Additionally, Kallpa will provide Trevali with market information, organize meetings with key participants in the Peruvian market (institutional investors, retail investors, and brokerage firms), aid in marketing document preparation, and provide research and regular updates on Trevali to their Peruvian investment network.
"We are proud to be appointed Advisor to Trevali in Peru and look forward to introducing their near-term silver-lead-zinc production-focused opportunity to the Peruvian markets," said Mr. Alberto Arispe, Kallpa Securities' CEO.
"We are very pleased to have Kallpa as our BVL listing advisor and look forward to expanding our shareholder base in the Peruvian market during this exciting period as Trevali advances towards production from its Santander mine project," stated Dr. Mark Cruise, Trevali's President and CEO. "Already one of the more important markets in South America, the BVL has recently entered into plans to join markets with the stock exchanges of Chile and Colombia in an initiative aimed to create the third largest stock exchange in Latin and South America with a combined capitalization of nearly US$500-billion - providing significant additional exposure to many new potential investors."
ABOUT TREVALI RESOURCES CORP.
The Company in conjunction with its partner, Glencore International A.G., has entered into a definitive development agreement for the Santander silver-lead-zinc project in west-central Peru that will see Glencore provide and operate on the property, a 2,000-tonne-per-day concentrate plant, undertake mining operations on a 'contractor/toll basis' and enter into a long-term concentrate offtake agreement with the Company for 100% of the Santander project's production at benchmark terms.
Additionally, through its wholly owned subsidiary Trevali Renewable Energy Inc., the Company is undertaking a significant upgrade of the Tingo run-of-river hydroelectric generating facility along with transmission line upgrades and extensions to allow, in addition to supplying power to the mining operation on the property, the potential sale of surplus power into the Peruvian National Energy Grid.
The common shares of the Company are currently listed on the TSX (symbol TV). For further details on the Company, readers are referred to the Company's web site (www.trevali.com) and to Canadian regulatory filings on SEDAR at www.sedar.com.

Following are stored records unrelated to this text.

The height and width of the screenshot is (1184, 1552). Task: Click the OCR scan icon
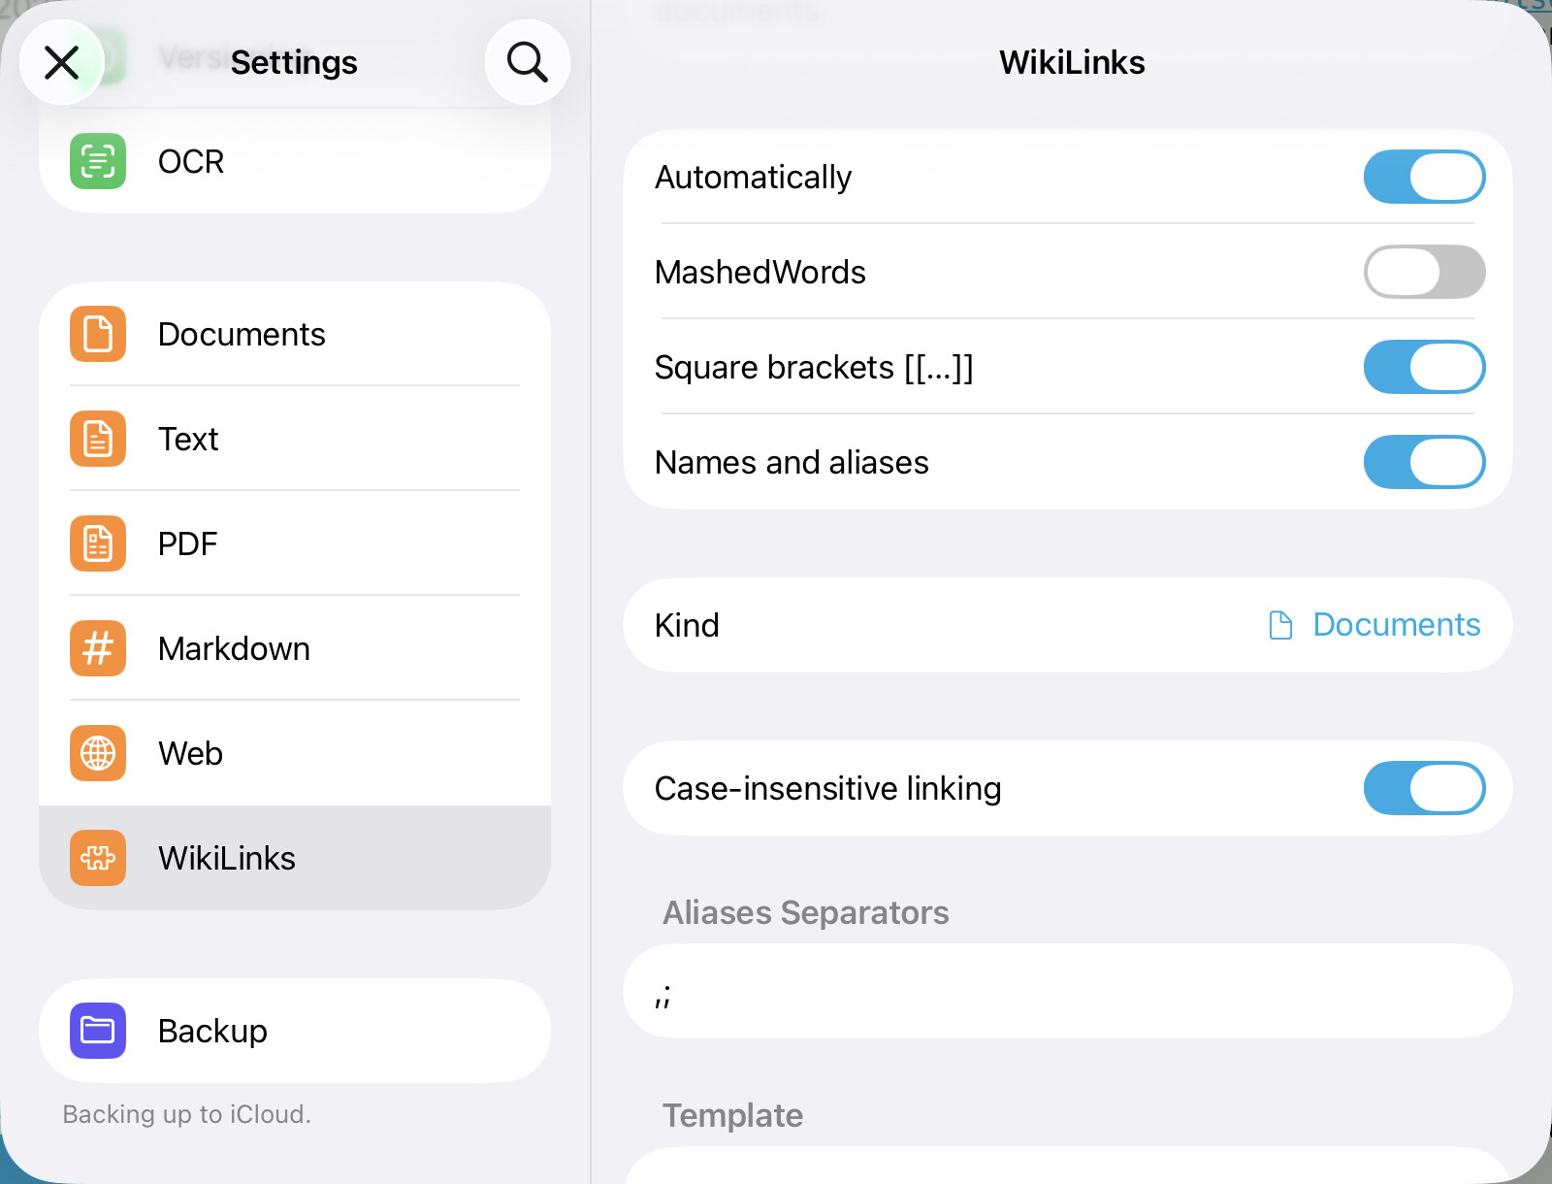pos(98,161)
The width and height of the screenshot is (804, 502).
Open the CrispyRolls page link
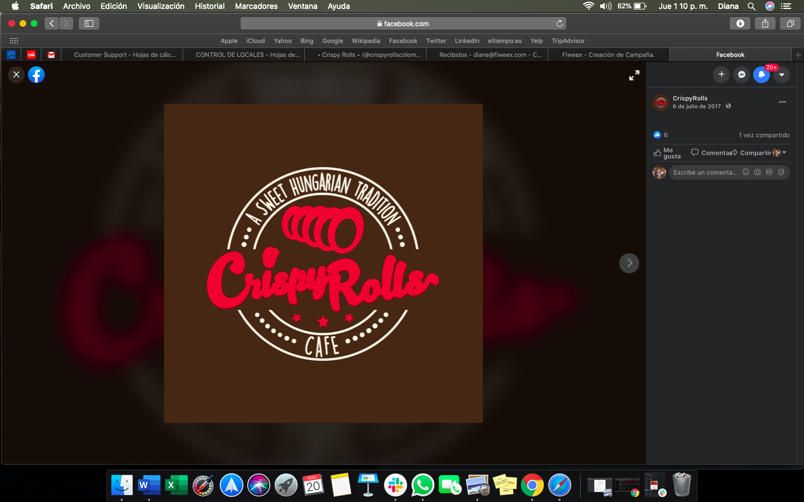point(690,98)
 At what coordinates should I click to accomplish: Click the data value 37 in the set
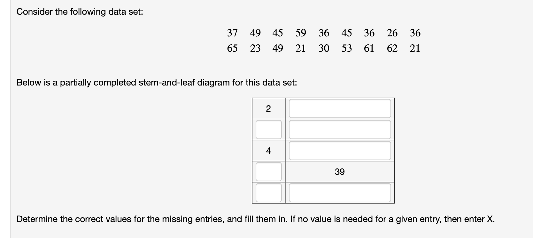(x=232, y=33)
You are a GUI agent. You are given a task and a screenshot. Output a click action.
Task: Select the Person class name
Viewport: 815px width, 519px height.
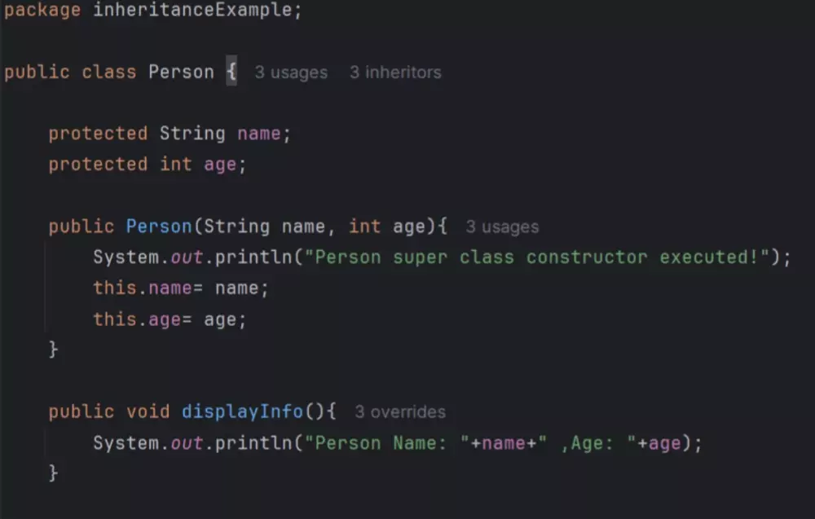pos(181,72)
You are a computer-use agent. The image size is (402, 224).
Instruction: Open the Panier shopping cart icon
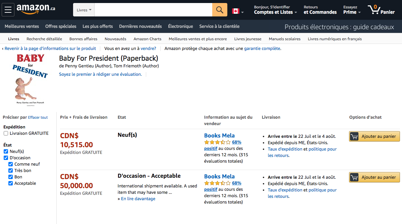[x=381, y=10]
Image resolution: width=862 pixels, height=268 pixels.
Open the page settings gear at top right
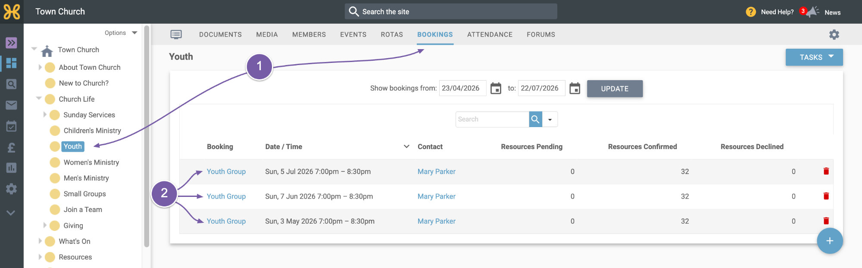coord(834,34)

On Behalf of the Board of Directors of
TREVALI RESOURCES CORP.
Mark D. Cruise, President
This news release contains "forward-looking statements" within the meaning of the United States private securities litigation reform act of 1995 and "forward-looking information" within the meaning of applicable Canadian securities legislation. Statements containing forward-looking information express, as at the date of this news release, the Company's plans, estimates, forecasts, projections, expectations, or beliefs as to future events or results and the company does not intend, and does not assume any obligation to, update such statements containing the forward-looking information. Such forward-looking statements and information include, but are not limited to statements as to: the accuracy of estimated mineral reserves and resources, anticipated results of future exploration, and forecast future metal prices, anticipated results of future electrical sales and expectations that environmental, permitting, legal, title, taxation, socio-economic, political, marketing or other issues will not materially affect estimates of mineral reserves. These statements reflect the Company's current views with respect to future events and are necessarily based upon a number of assumptions and estimates that, while considered reasonable by the Company, are inherently subject to significant business, economic, competitive, political and social uncertainties and contingencies.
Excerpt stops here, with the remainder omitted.